Start of Block

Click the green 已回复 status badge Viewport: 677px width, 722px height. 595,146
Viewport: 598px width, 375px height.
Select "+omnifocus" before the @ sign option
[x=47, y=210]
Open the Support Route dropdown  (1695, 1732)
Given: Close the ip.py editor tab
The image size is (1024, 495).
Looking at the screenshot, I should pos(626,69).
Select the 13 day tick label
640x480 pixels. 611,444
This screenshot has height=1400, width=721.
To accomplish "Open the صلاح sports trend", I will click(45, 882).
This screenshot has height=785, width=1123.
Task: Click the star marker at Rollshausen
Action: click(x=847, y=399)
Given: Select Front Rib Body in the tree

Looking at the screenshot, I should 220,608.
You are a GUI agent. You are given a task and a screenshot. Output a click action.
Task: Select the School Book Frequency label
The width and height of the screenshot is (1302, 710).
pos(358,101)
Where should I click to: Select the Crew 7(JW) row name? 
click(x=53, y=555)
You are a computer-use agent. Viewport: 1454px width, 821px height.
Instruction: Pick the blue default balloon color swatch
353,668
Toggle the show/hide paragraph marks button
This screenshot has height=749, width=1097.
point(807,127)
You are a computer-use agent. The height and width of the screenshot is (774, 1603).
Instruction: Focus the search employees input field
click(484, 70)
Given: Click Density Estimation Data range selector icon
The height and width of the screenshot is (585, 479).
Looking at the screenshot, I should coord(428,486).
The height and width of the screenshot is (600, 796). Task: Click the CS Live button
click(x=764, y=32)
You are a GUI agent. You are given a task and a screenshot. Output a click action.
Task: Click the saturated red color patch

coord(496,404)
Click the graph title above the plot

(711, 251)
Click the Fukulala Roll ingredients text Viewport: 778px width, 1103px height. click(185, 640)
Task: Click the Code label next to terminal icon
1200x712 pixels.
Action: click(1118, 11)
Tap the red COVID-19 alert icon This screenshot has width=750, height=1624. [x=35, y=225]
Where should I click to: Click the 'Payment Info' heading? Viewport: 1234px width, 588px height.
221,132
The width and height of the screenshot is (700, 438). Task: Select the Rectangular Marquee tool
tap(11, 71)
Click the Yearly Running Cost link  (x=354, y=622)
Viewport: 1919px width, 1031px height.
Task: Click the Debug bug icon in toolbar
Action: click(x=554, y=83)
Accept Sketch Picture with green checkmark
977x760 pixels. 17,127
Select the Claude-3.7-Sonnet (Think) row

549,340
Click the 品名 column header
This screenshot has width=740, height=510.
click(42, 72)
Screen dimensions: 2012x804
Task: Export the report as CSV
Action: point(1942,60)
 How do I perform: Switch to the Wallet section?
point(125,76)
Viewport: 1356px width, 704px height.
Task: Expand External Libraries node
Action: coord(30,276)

End of Block

Work request ->
Note down each line above where the word "agent" occurs.

Completed task ->
You are a GUI agent. You are given a task and a screenshot. Output a click action.
You are a computer-use agent. Viewport: 1454px width, 821px height.
You are a computer-use agent. The height and width of the screenshot is (774, 1603).
You are a GUI agent. You are given a task and a screenshot. Output a click action.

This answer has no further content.